• **What the task requires**:
Repeat the data that follows, word for word, without the images.

• **Given data**:
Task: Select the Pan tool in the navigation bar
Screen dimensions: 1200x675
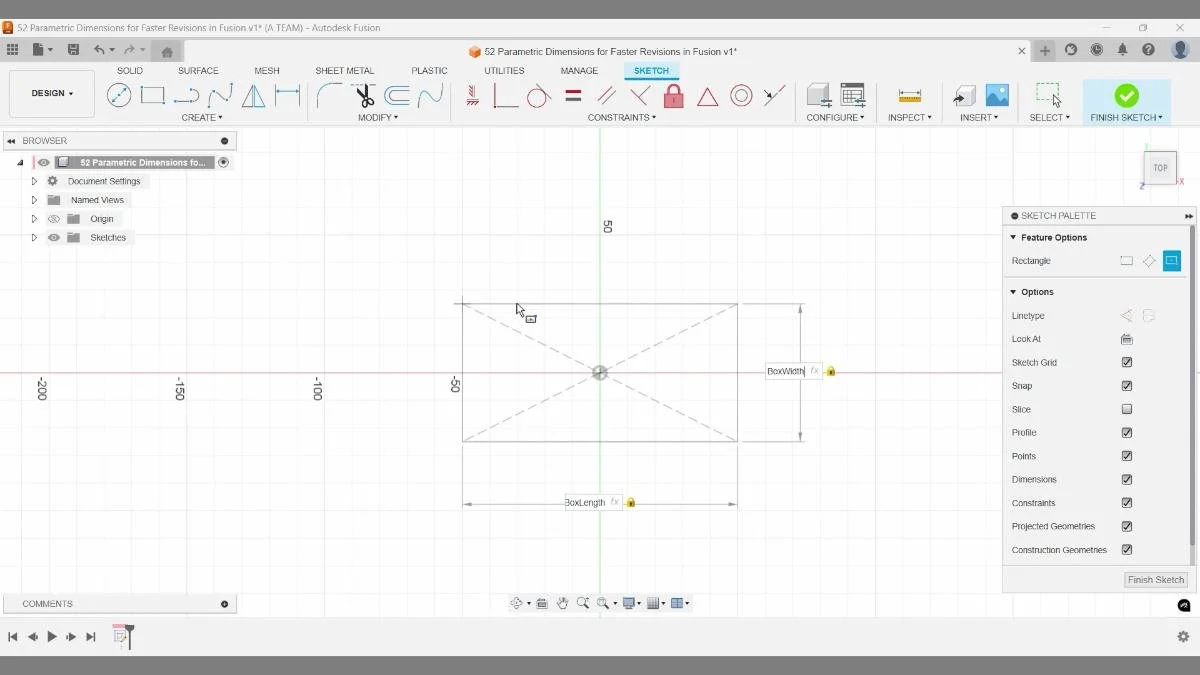Action: pyautogui.click(x=562, y=603)
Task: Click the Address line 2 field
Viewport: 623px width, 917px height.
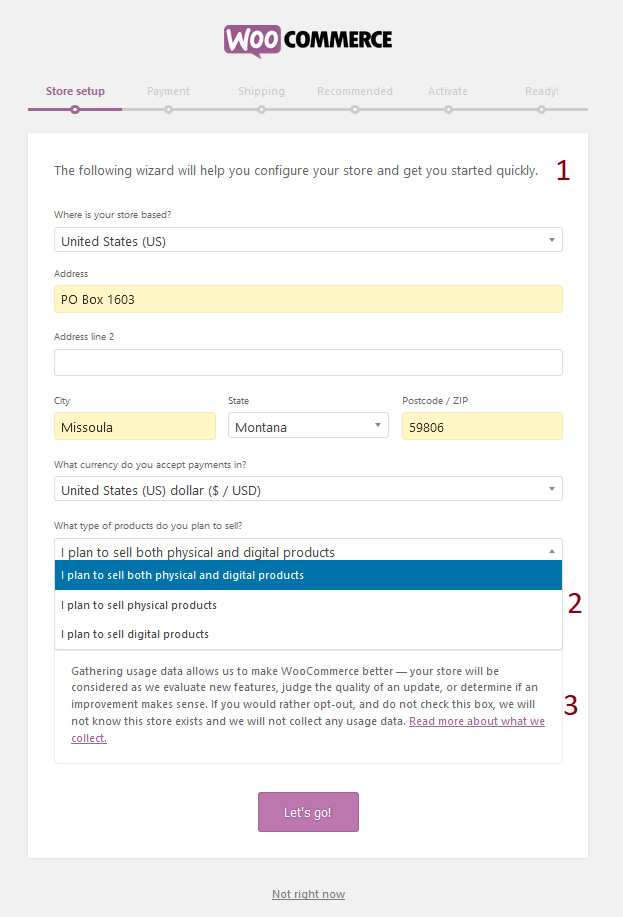Action: 308,363
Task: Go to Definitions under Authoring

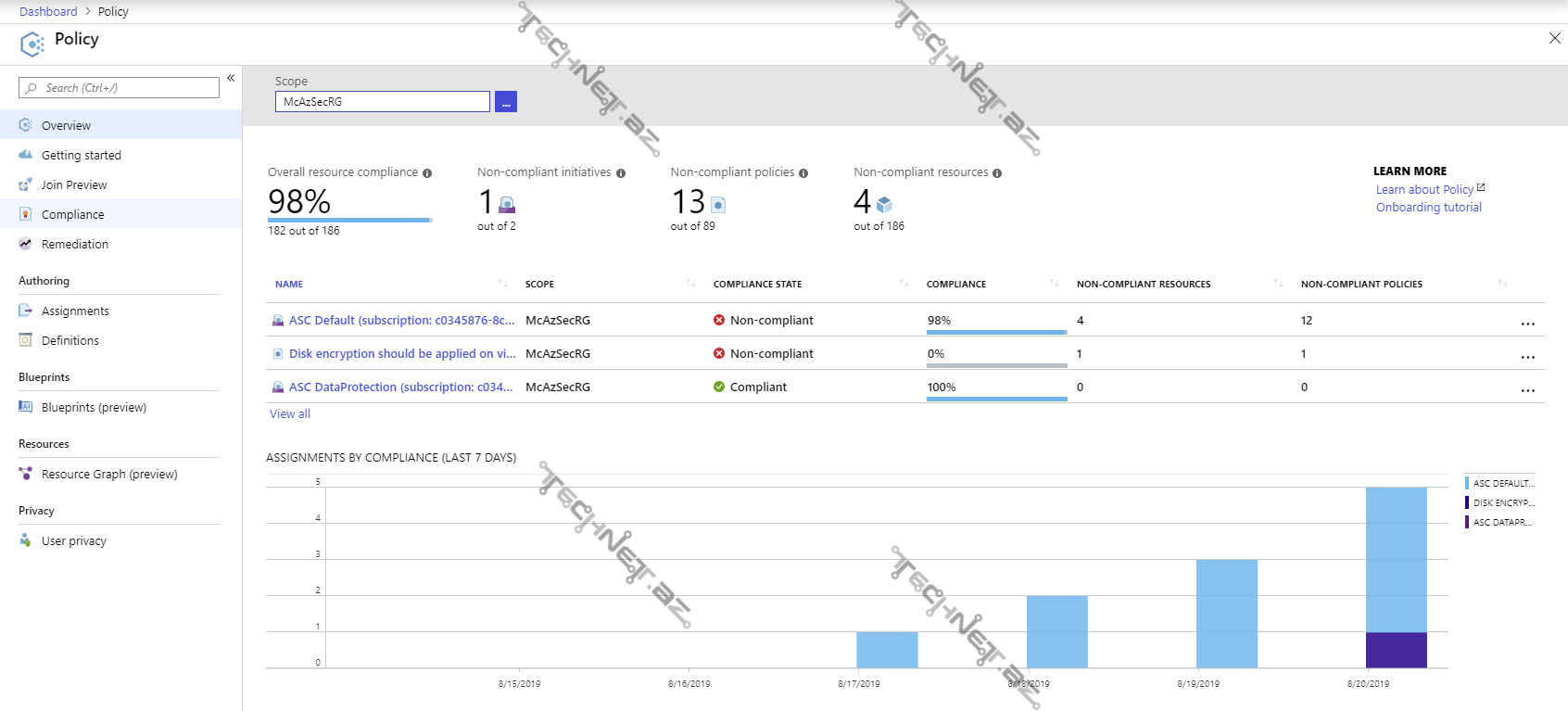Action: (x=70, y=340)
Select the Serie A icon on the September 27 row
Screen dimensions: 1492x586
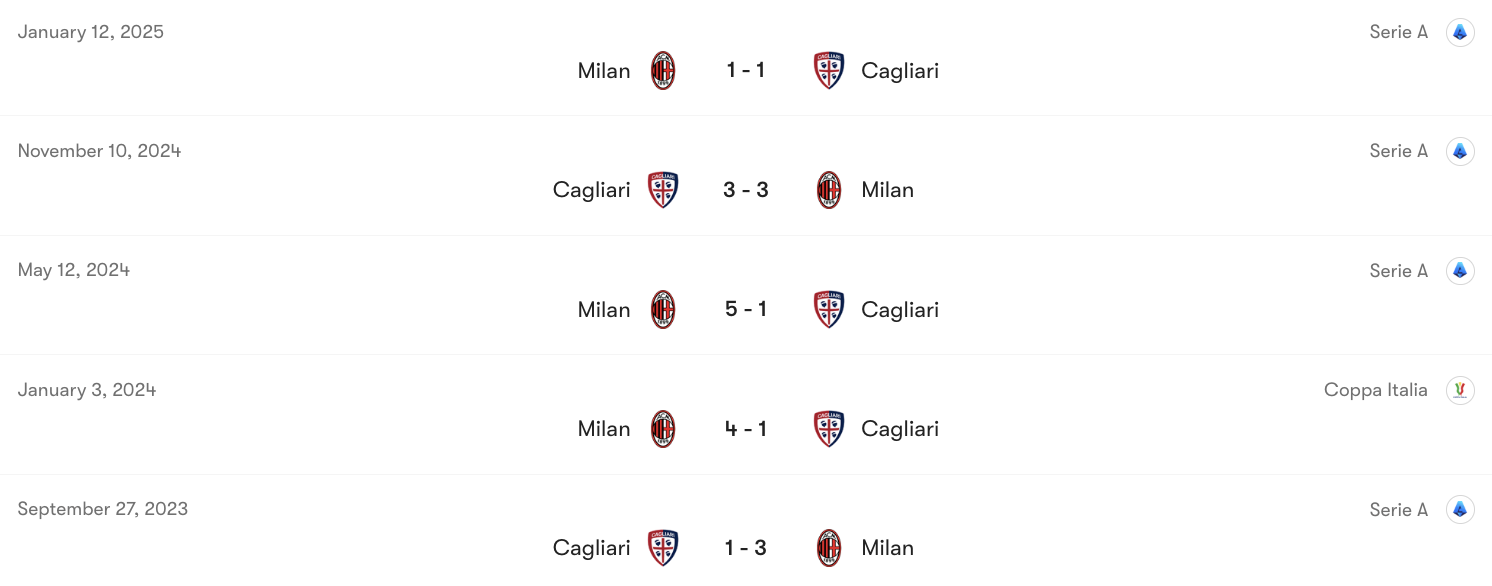pyautogui.click(x=1459, y=509)
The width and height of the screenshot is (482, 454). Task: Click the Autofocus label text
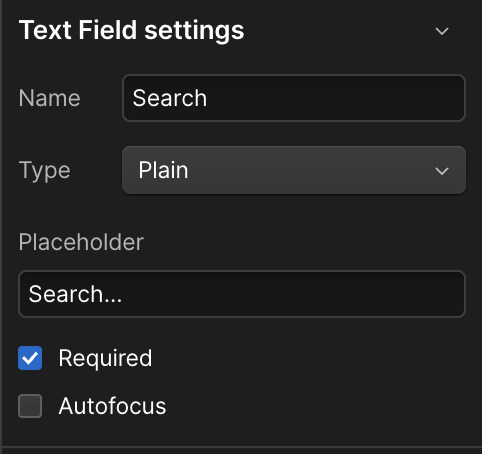pyautogui.click(x=112, y=406)
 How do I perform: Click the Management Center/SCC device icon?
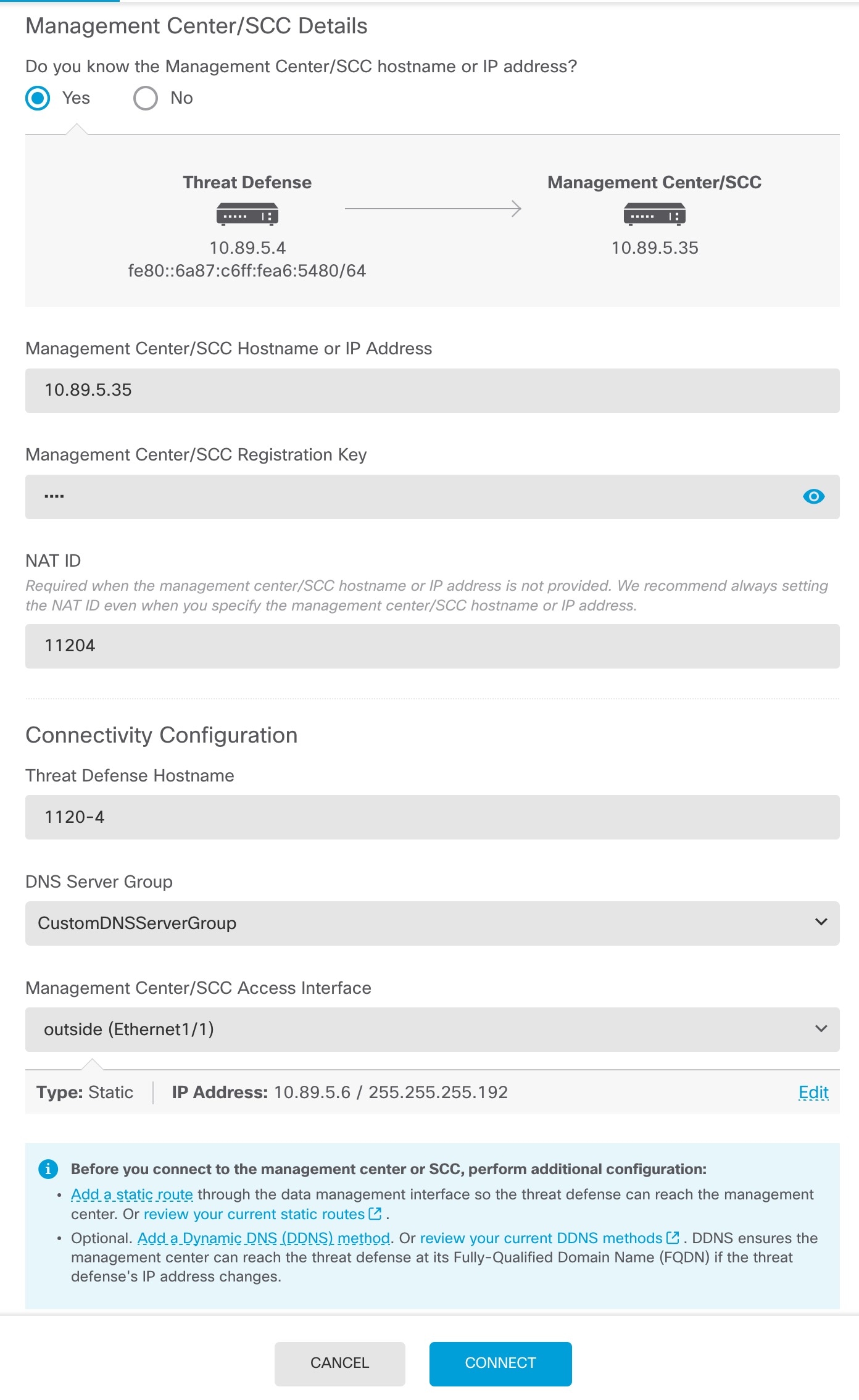(x=654, y=214)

• **Output below**:
Task: Select the Pan tool in the navigation bar
Screen dimensions: 1200x675
Action: pyautogui.click(x=562, y=603)
Task: Click the Address line 2 field
Viewport: 623px width, 917px height.
Action: 308,363
Task: Go to Definitions under Authoring

Action: (x=70, y=340)
Select the Serie A icon on the September 27 row
Screen dimensions: 1492x586
pyautogui.click(x=1459, y=509)
The width and height of the screenshot is (482, 454). Task: Click the Autofocus label text
pyautogui.click(x=112, y=406)
 How do I perform: Click the Management Center/SCC device icon?
(x=654, y=214)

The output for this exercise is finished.